Polosa P L, Roberti M, Mustich A, Gadaleta M N, Cantatore P
Dipartimento di Biochimica e Biologia Molecolare, Università di Bari, Italy.
Curr Genet. 1994 Apr;25(4):350-6. doi: 10.1007/BF00351489.
A mitochondrial protein, able to specifically bind two double-stranded homologous sequences of sea-urchin mitochondrial DNA, has been partially purified from Paracentrotus lividus eggs. This protein, present at a low concentration, is a polypeptide of 40 kDa. One of the binding sequences, located in the main non-coding region, contains the replication origin of the mitochondrial DNA H-strand. By a combination of band-shift, DNase footprinting, and modification interference analyses with homologous and heterologous probes we identified YCYYATCAN(A/T)RC as the minimum sequence required for the binding.

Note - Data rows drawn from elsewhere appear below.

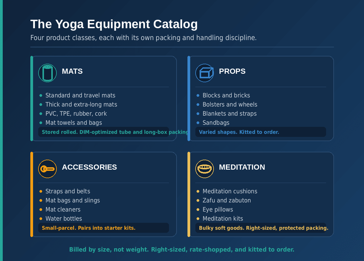Select Zafu and zabuton item
This screenshot has height=261, width=364.
[x=227, y=200]
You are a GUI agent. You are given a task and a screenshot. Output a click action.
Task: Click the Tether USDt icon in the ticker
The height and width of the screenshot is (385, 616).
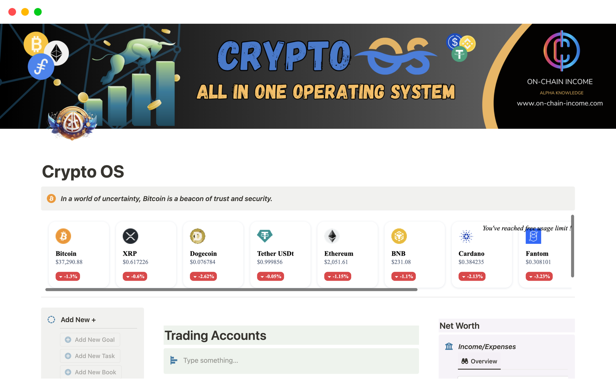265,236
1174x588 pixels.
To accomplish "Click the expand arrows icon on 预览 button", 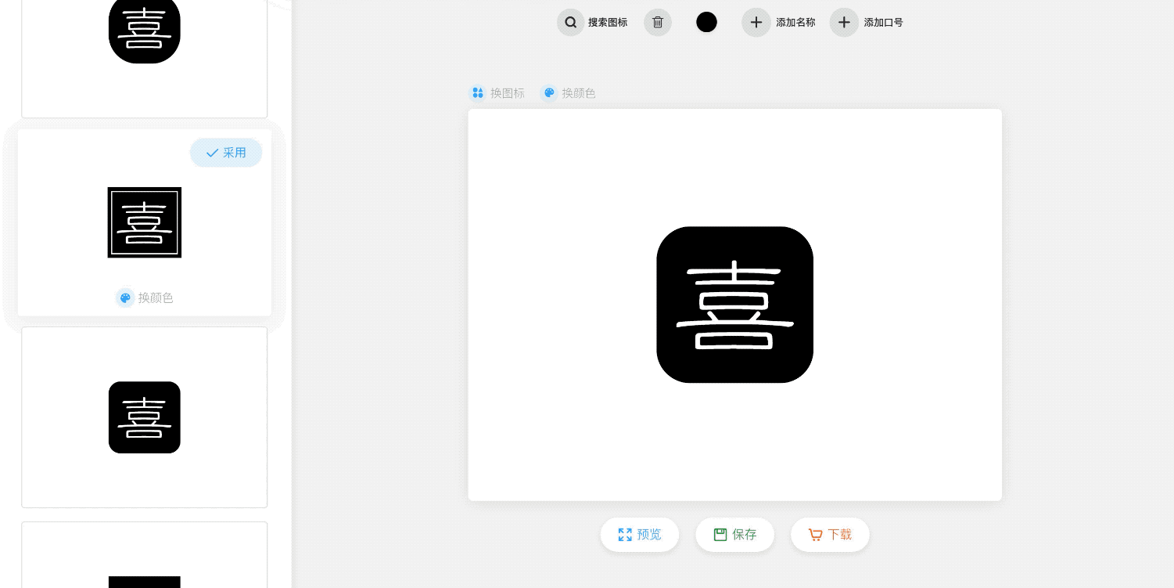I will (x=625, y=535).
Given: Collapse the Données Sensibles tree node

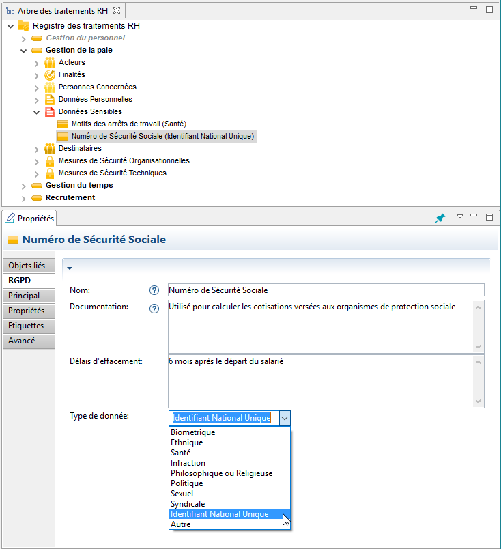Looking at the screenshot, I should coord(37,112).
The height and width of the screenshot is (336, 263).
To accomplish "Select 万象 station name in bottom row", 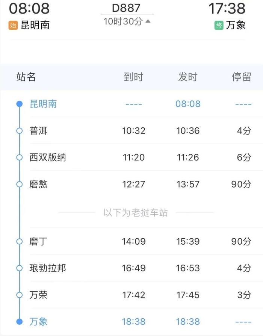I will click(39, 322).
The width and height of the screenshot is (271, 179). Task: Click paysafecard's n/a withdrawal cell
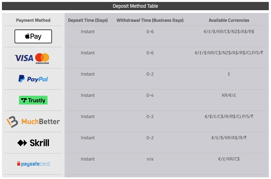point(150,159)
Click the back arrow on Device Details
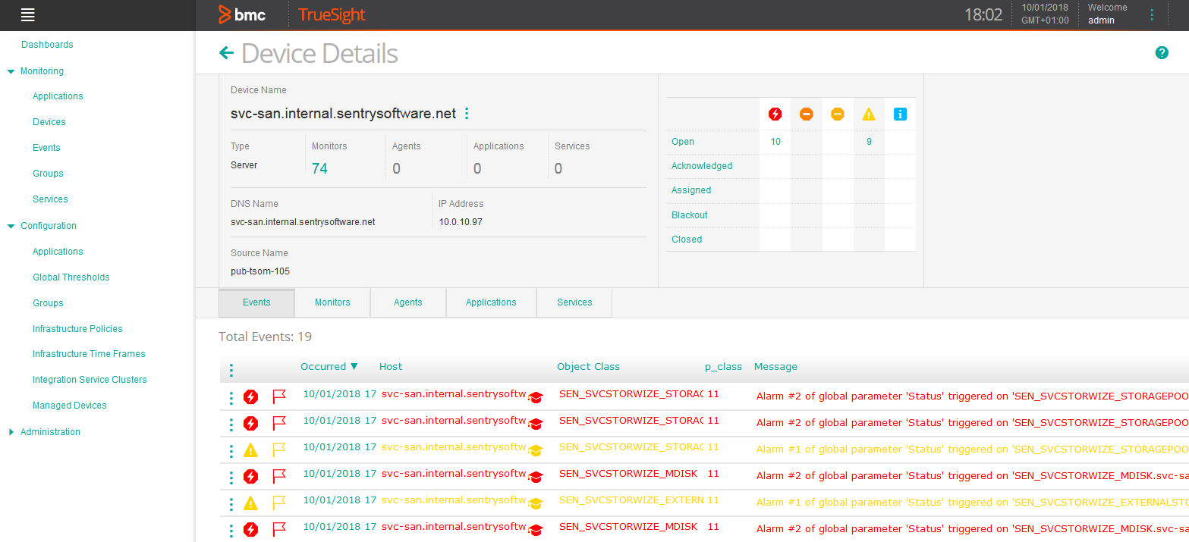Viewport: 1189px width, 542px height. 226,53
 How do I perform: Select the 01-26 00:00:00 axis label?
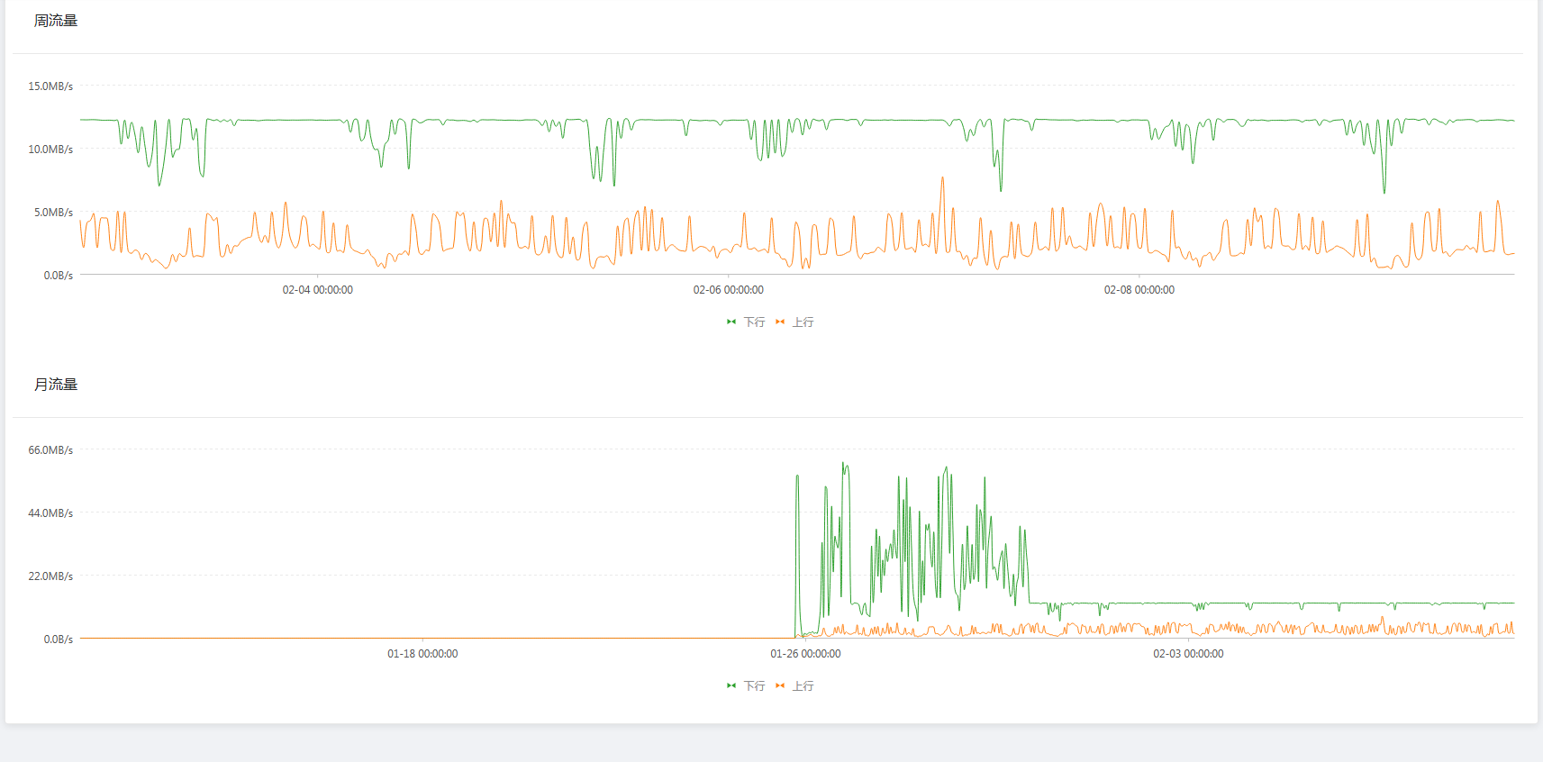[x=805, y=654]

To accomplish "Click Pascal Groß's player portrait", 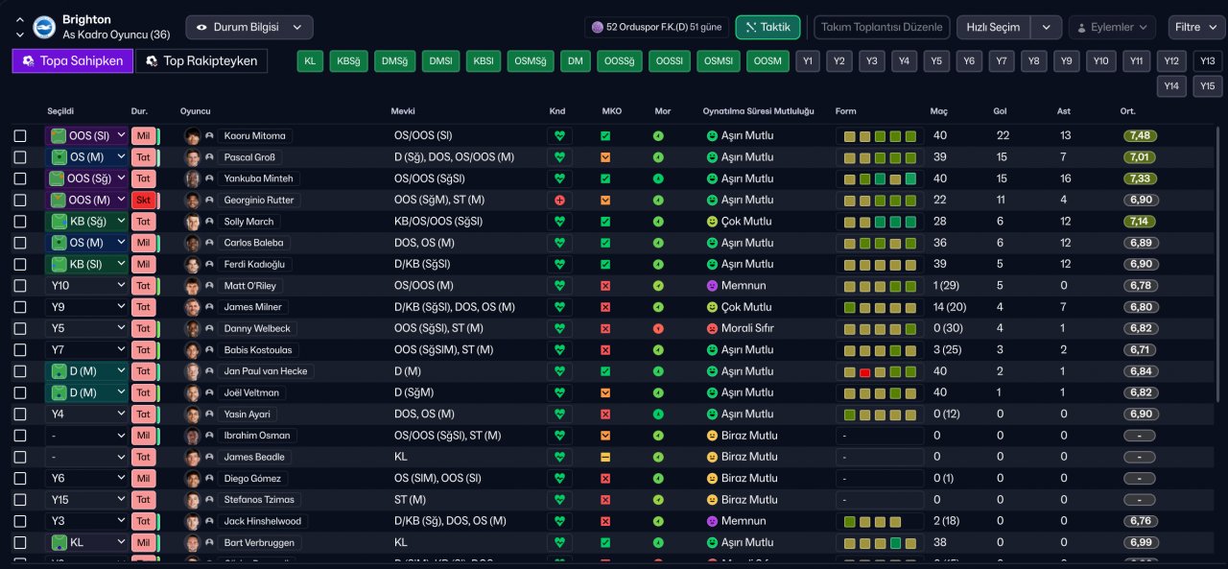I will click(x=193, y=157).
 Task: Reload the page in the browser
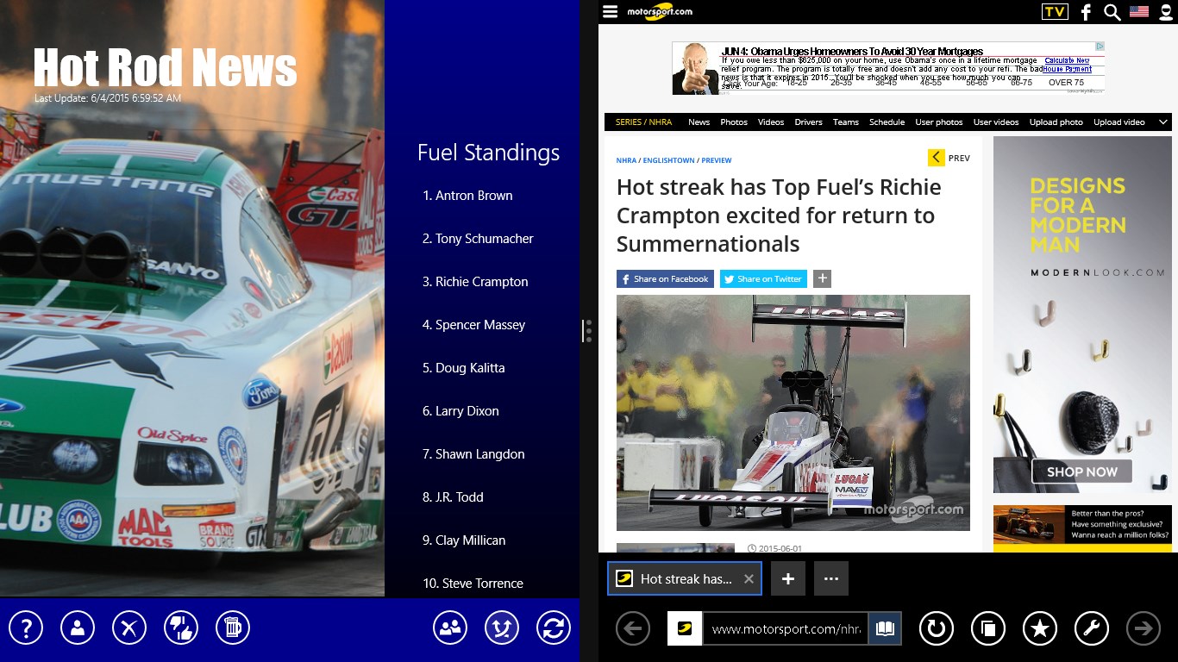pyautogui.click(x=936, y=629)
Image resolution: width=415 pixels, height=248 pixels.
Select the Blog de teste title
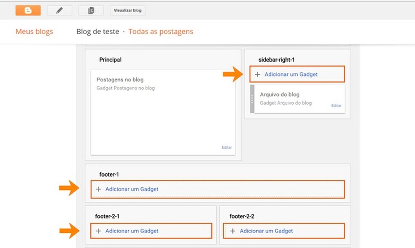coord(97,31)
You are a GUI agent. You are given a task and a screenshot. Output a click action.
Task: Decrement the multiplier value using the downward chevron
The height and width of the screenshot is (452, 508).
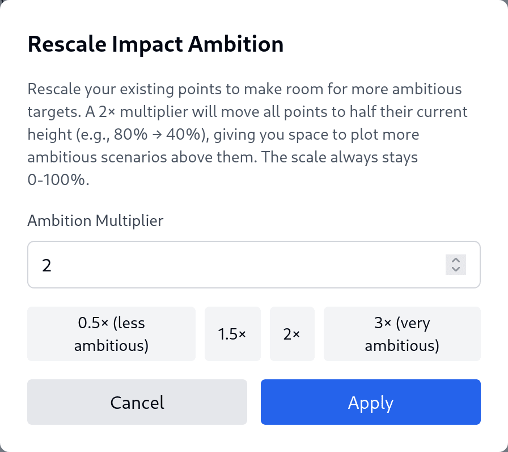(x=455, y=269)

The protein also shows a single-stranded DNA-binding activity, as it is able to specifically interact with one of the strands of the binding sites. These features are consistent with a function of the protein in the modulation of sea-urchin mitochondrial DNA replication during the development stages.
一种能够特异性结合海胆线粒体DNA两条双链同源序列的线粒体蛋白已从地中海海胆卵中部分纯化出来。这种蛋白浓度较低,是一种40 kDa的多肽。其中一个结合序列位于主要非编码区,包含线粒体DNA H链的复制起点。通过结合使用带移分析、DNA酶足迹分析以及对同源和异源探针的修饰干扰分析,我们确定YCYYATCAN(A/T)RC为结合所需的最小序列。该蛋白还表现出单链DNA结合活性,因为它能够与结合位点的其中一条链特异性相互作用。这些特性与该蛋白在海胆发育阶段调节线粒体DNA复制中的功能相一致。